For Sandra Cunningham, 20, these statements are interchangeable. The Somalian-Canadian is a third-year student at the University of Toronto where she studies Political Science.

“‘That’s so gay’ is just another way of saying something is stupid,” Cunningham says. “It is a nicer way of saying it.

Cunningham says she started using the phrase about three years ago because all her friends, both straight and gay, were using it. She sees it in magazines and hears it on the radio and television. She does not see a problem with it because of its popularity within the media.

“To anyone who thinks that 'That's so gay' is a perfectly harmless, neutral expression, all I can say is 'Give me a break',” says Dr. Ron Smyth, a linguistics and psychology professor at the University of Toronto. “It is a very clear and overt way of being homophobic. Just how stupid do people think gay people are? How could we not be offended?”

There are people, like Cunningham, who have adapted quite comfortably to this meaning of the word gay, then there are others who are repulsed by.

“It sort of belittles [gay] people because when you say [That's so gay], essentially what you are saying is that the word gay means stupid,” says Lasith Malinga*, 23.  “Gay does not equal stupid. Even if you don't mean it, that's what you're saying. It is demeaning and shows lack of an educated mind.”

Malinga says he is gay, but not completely out of the closet. He comes from a Catholic family        that has little tolerance for homosexuality. Only his mother and a few close friends are aware of his sexuality. He discusses it with no one else because he fears being ostracized.

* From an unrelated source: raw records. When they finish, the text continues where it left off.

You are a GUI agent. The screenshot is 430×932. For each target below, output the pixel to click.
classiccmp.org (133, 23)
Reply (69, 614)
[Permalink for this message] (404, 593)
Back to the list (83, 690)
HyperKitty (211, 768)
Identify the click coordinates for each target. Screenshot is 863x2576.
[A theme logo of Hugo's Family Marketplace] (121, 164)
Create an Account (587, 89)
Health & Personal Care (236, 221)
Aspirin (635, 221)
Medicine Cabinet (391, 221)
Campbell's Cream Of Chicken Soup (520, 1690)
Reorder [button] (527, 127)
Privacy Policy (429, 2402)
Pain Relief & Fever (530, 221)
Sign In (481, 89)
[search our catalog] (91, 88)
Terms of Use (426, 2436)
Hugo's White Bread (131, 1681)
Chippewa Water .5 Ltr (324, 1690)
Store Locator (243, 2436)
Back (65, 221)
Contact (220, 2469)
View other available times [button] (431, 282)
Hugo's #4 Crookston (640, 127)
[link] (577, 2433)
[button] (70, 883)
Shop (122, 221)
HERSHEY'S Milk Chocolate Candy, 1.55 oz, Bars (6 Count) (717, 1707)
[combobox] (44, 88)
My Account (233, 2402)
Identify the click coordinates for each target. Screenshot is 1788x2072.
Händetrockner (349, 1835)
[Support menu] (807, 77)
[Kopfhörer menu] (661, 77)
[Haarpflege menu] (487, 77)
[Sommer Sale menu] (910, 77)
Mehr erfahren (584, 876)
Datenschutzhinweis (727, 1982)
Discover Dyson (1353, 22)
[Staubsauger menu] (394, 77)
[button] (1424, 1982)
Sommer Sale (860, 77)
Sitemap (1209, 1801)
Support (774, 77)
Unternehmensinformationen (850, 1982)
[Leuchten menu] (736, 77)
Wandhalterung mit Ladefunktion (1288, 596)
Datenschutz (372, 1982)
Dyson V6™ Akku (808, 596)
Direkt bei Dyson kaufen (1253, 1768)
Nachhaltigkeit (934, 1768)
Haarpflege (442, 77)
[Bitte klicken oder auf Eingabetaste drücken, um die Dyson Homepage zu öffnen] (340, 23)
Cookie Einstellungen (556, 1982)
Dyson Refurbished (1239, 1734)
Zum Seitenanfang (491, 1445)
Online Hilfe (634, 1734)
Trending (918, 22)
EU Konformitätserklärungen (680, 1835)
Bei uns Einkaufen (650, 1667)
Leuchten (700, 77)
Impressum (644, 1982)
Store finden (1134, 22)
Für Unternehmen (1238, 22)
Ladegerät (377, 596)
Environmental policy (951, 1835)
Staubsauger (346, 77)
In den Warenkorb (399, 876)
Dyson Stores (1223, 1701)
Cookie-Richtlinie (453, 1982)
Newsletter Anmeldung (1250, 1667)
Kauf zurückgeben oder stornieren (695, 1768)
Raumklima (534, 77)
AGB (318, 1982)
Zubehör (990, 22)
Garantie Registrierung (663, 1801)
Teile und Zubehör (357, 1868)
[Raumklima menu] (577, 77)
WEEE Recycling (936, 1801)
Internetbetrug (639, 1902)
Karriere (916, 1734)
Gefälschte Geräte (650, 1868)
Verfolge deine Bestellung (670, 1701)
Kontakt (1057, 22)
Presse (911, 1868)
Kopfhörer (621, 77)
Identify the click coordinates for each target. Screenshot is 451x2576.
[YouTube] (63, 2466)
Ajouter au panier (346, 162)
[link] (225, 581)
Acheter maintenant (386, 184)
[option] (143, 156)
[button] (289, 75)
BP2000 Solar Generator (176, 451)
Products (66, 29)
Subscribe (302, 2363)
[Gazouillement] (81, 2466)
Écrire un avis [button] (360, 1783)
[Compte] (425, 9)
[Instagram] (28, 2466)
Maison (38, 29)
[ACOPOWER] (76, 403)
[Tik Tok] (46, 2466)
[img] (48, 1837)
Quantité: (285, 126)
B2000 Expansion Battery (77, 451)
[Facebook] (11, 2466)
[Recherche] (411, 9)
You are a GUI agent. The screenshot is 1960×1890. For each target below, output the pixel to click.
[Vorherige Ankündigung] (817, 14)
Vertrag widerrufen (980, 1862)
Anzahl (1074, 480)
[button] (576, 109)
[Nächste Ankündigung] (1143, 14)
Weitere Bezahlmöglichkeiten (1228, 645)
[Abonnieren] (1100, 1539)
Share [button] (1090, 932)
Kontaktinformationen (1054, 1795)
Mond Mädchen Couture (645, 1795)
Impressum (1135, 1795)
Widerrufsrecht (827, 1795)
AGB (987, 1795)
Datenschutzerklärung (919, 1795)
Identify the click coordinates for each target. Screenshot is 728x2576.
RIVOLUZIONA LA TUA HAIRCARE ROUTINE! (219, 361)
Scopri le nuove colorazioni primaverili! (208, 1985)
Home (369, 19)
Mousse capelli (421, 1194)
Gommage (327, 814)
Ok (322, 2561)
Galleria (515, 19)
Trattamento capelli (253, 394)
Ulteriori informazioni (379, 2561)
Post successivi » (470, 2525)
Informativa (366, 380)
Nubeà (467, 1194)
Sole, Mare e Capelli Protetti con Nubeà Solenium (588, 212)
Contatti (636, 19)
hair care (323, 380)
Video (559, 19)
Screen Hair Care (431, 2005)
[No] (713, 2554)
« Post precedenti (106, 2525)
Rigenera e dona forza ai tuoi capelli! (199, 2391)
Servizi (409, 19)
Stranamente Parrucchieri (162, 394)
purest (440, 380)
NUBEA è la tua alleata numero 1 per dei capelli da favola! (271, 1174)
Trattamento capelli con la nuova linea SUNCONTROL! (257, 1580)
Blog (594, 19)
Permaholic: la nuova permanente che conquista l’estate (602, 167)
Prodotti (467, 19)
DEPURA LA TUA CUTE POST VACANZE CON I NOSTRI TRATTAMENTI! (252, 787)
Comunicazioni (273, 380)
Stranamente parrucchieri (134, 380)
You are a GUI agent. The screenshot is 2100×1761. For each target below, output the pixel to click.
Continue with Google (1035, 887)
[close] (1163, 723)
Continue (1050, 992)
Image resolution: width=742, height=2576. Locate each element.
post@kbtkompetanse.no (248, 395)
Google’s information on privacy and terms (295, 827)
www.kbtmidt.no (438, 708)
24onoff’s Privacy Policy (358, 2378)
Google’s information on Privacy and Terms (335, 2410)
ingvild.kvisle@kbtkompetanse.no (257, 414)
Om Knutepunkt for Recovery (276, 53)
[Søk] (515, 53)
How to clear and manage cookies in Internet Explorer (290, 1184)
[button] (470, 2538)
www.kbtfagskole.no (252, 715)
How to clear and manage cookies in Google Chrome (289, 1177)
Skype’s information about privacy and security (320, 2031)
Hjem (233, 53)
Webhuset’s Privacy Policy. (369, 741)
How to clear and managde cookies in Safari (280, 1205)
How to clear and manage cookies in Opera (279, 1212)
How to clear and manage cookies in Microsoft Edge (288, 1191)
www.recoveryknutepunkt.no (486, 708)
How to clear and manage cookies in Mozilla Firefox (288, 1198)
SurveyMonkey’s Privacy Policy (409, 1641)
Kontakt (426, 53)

Studying at the University of Toronto at Scarborough causes Malinga to be even more fearful about coming out. He finds very little support on campus where he studies English. In March of 2008, bulletin boards with postings from the Lesbian, Gay, Transgendered and Queer Student Club were burned and the glass casing smashed. Malinga says he plans to fully reveal his sexuality when he feels the time is right.
                                                          
The thin young man is about five foot five with carefully styled black hair that gives him an extra inch or two. Some of his friends compare him to Sanjaya Malakar who competed in Season 6 of the popular reality TV show, American Idol. Malakar became popular for his fancy hairstyles.

Malinga’s family first moved to Canada in 1986 from Malaysia. Malinga first heard the offensive phrase, ‘That’s so gay’, in high school, in 2001.

“I was first taken aback because I mistook what they [schoolmates] meant,” Malinga says. “Now, I simply feel that those types of phrases are indicators of immaturity and lack of respect. I feel it helps to promote an unconscious resentment to anything non-heterosexual.”

Sara Resler, 24, and Kate Spain, 18, were so fed up with people using the expression to describe something stupid that they came together to help create and monitor a Facebook group called The word ‘gay’ is not a synonym for ‘stupid’. It has 120, 895 members and growing. Resler is a college student in Spain and Spain is a high school student in Toronto, Canada, but the far-reaching effects of a derogatory phrase have brought them together on Facebook because of a common goal.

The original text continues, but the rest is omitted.